--- Work item ---
Search the listing for "each" and copy every line where it appears.

-- Records supplied follows --

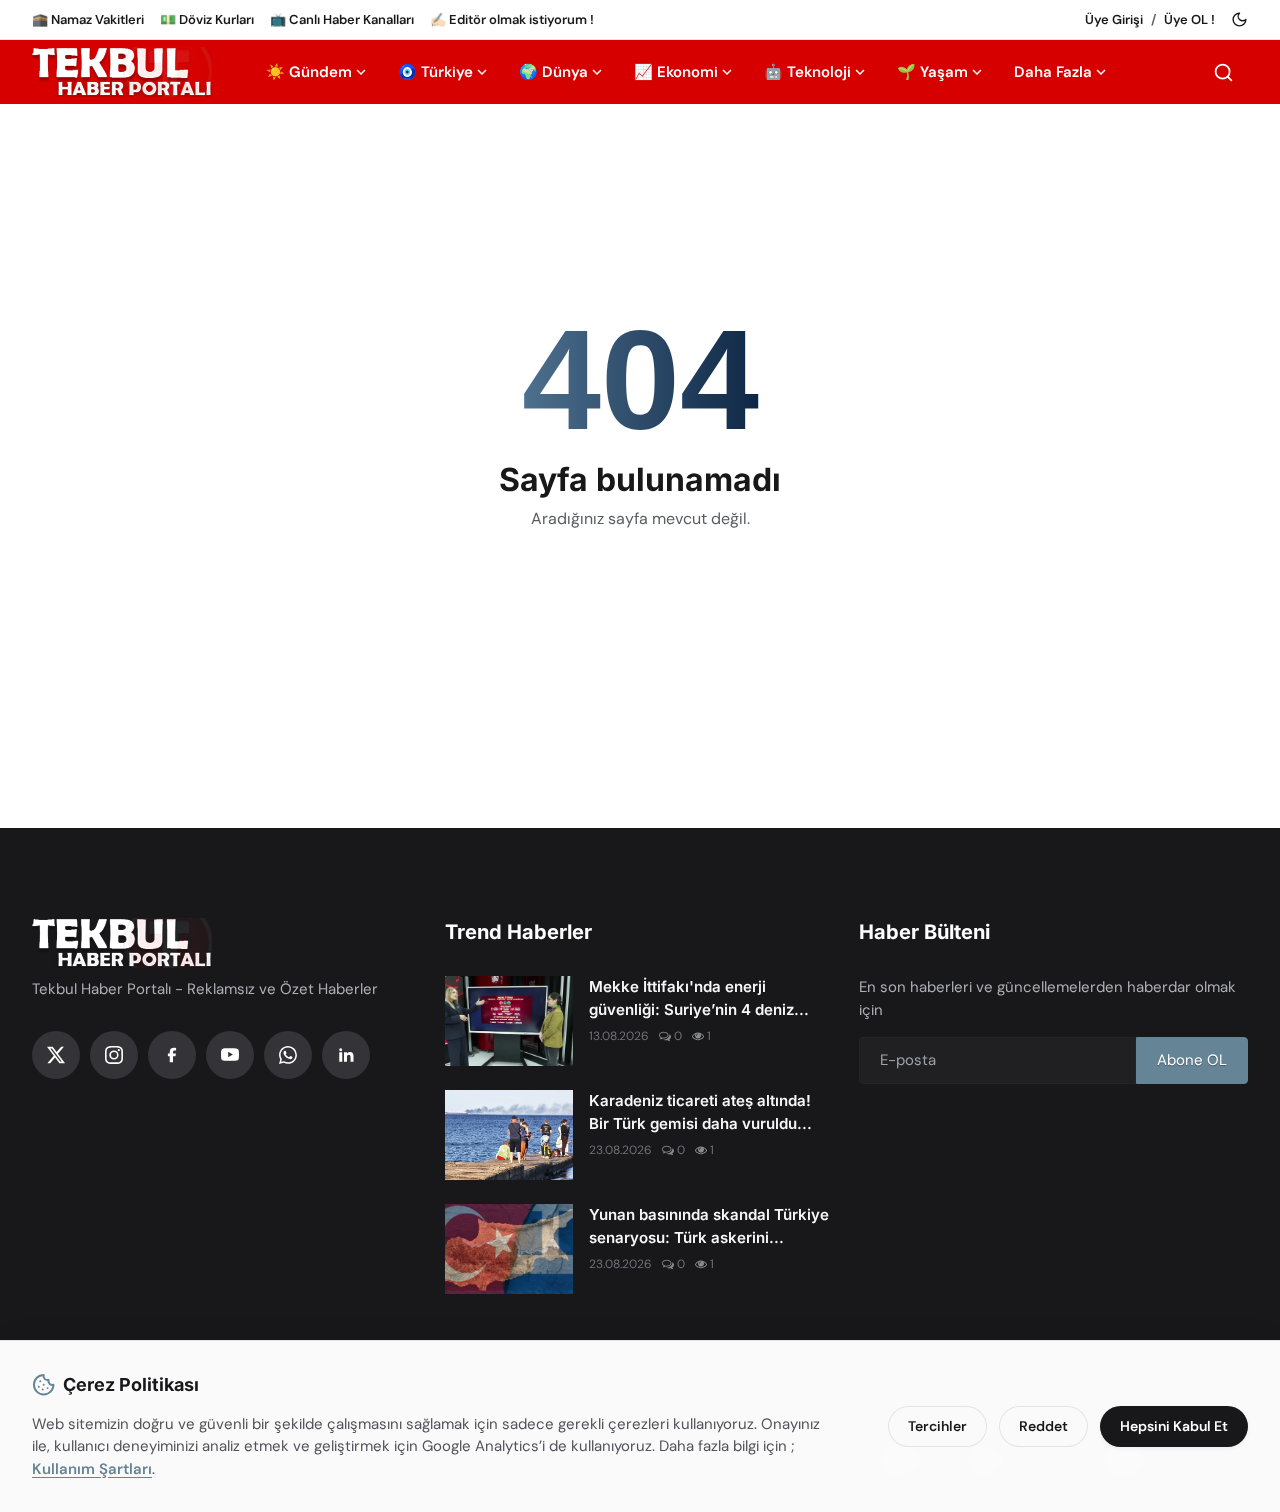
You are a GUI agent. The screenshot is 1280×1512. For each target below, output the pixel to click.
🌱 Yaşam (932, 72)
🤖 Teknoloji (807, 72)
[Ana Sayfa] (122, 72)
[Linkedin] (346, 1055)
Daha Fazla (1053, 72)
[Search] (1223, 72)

-- Records supplied concluded --
-- Records supplied follows --

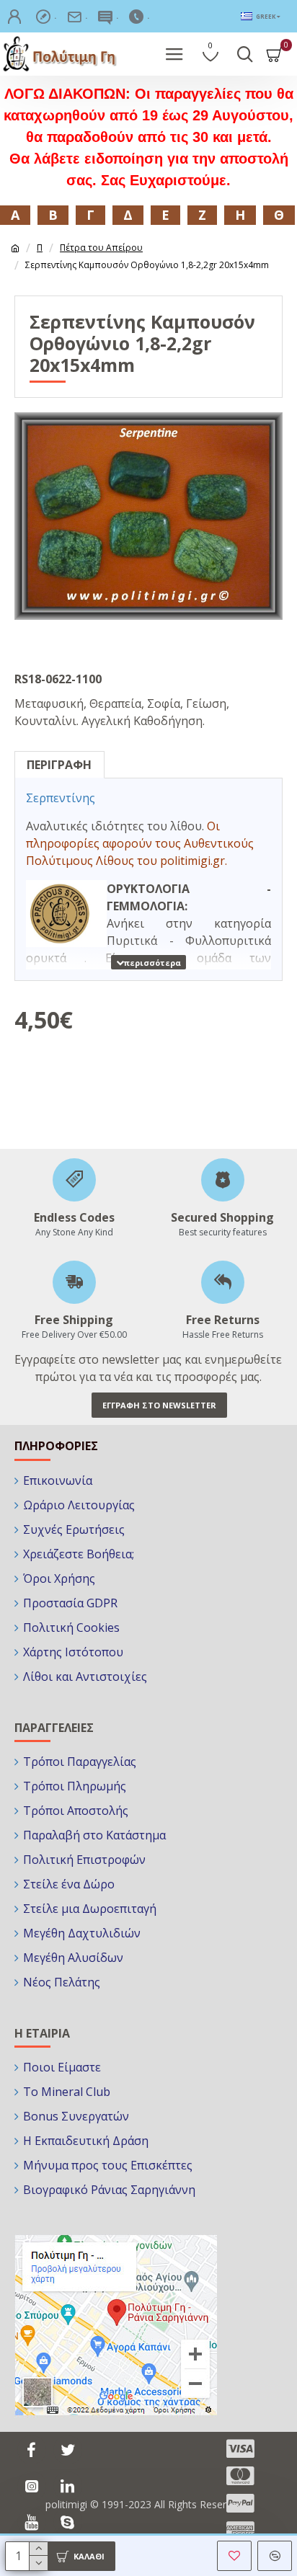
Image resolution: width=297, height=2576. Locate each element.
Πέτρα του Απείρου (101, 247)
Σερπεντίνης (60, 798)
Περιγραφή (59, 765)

-- Records supplied concluded --

--- Result ---
You are a GUI agent. The screenshot is 1280×1512. For each target below, output the pixel to click.
Image resolution: width=297, height=2576. Locate each element.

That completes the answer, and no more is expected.